[Written instruction] Reproduce, without any change, the stretch of the records from the line containing "Click the Music library icon" through the end of the records, both ends included. Omit the pictures from your answer.
--- start Input rows ---
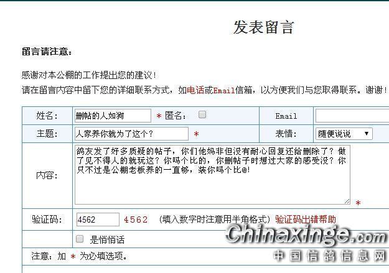Open the 表情 dropdown showing 随便说说
389x273 pixels.
(344, 134)
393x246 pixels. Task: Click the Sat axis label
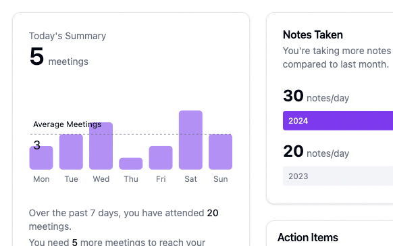[190, 179]
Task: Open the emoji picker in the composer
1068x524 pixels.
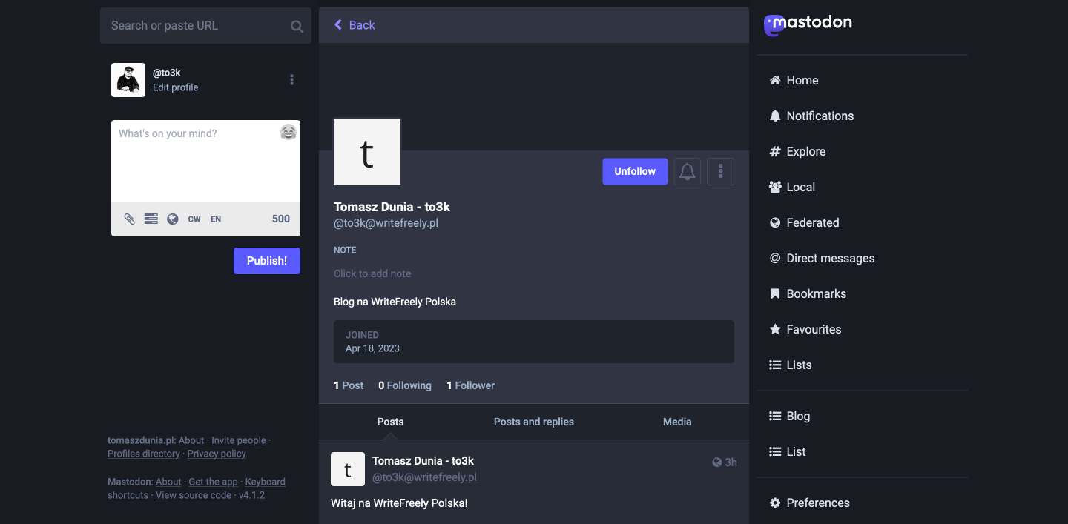Action: pos(289,133)
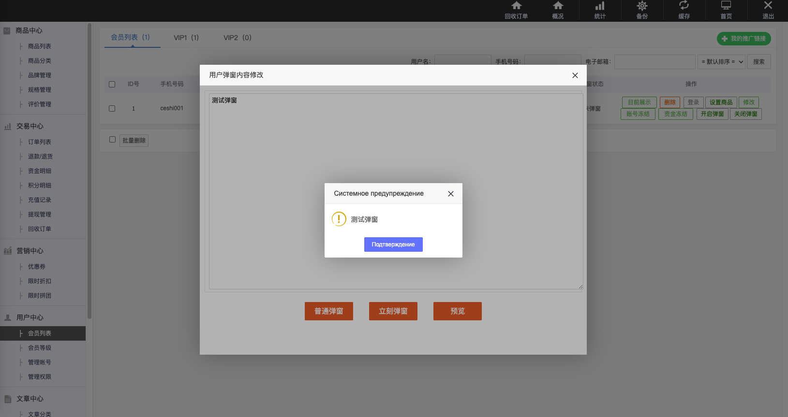Screen dimensions: 788x417
Task: Close the 用户弹窗内容修改 dialog
Action: pyautogui.click(x=575, y=75)
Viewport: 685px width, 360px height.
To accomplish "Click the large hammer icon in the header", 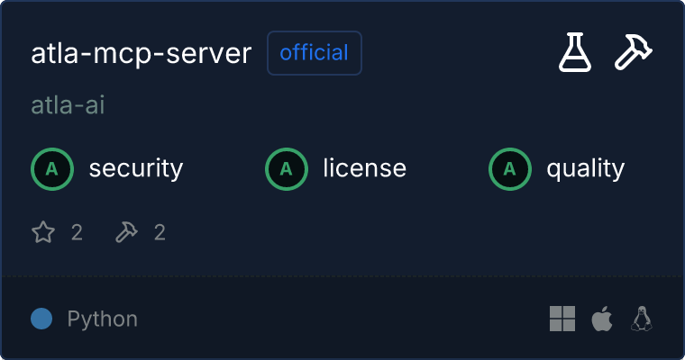I will [633, 53].
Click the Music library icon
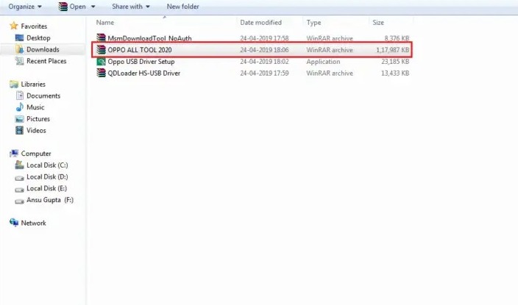Image resolution: width=518 pixels, height=305 pixels. pos(20,107)
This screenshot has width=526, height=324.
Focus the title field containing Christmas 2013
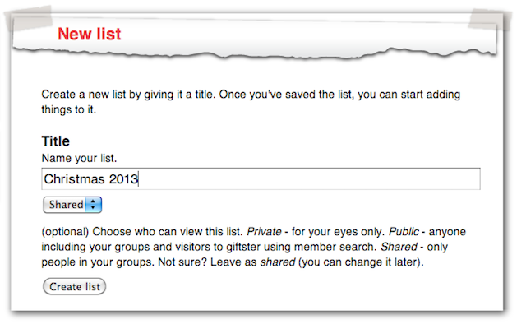pyautogui.click(x=261, y=178)
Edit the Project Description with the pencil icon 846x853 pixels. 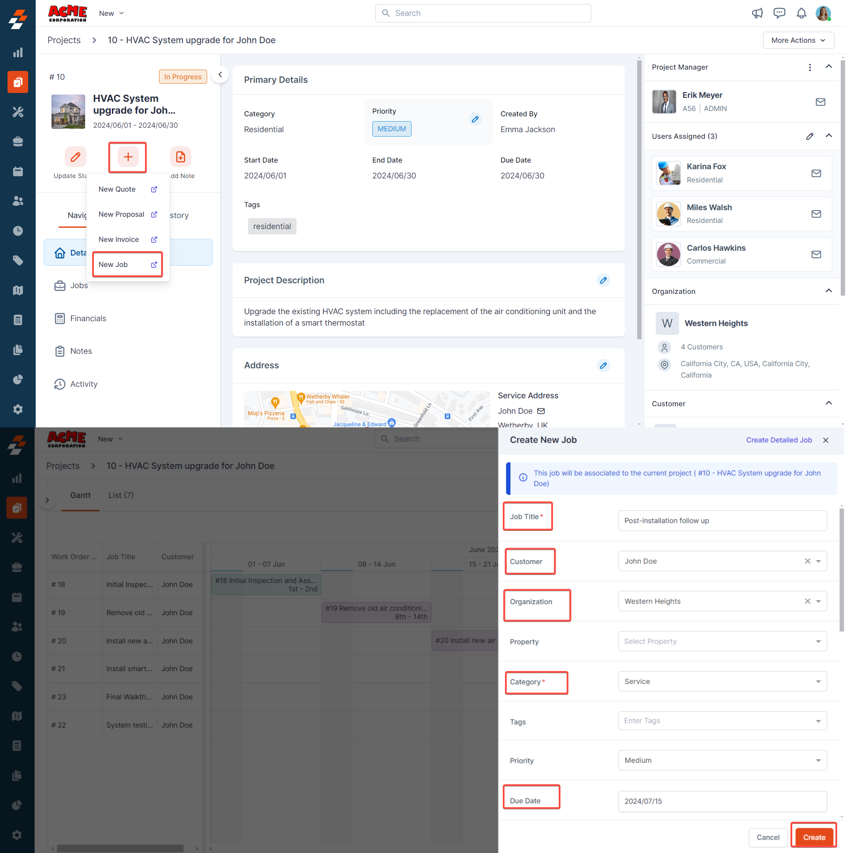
--- end Input rows ---
[The output]
Click the Music library icon
Image resolution: width=518 pixels, height=305 pixels. pos(20,107)
This screenshot has width=526, height=324.
Focus the title field containing Christmas 2013
pyautogui.click(x=261, y=178)
Edit the Project Description with the pencil icon 846x853 pixels. 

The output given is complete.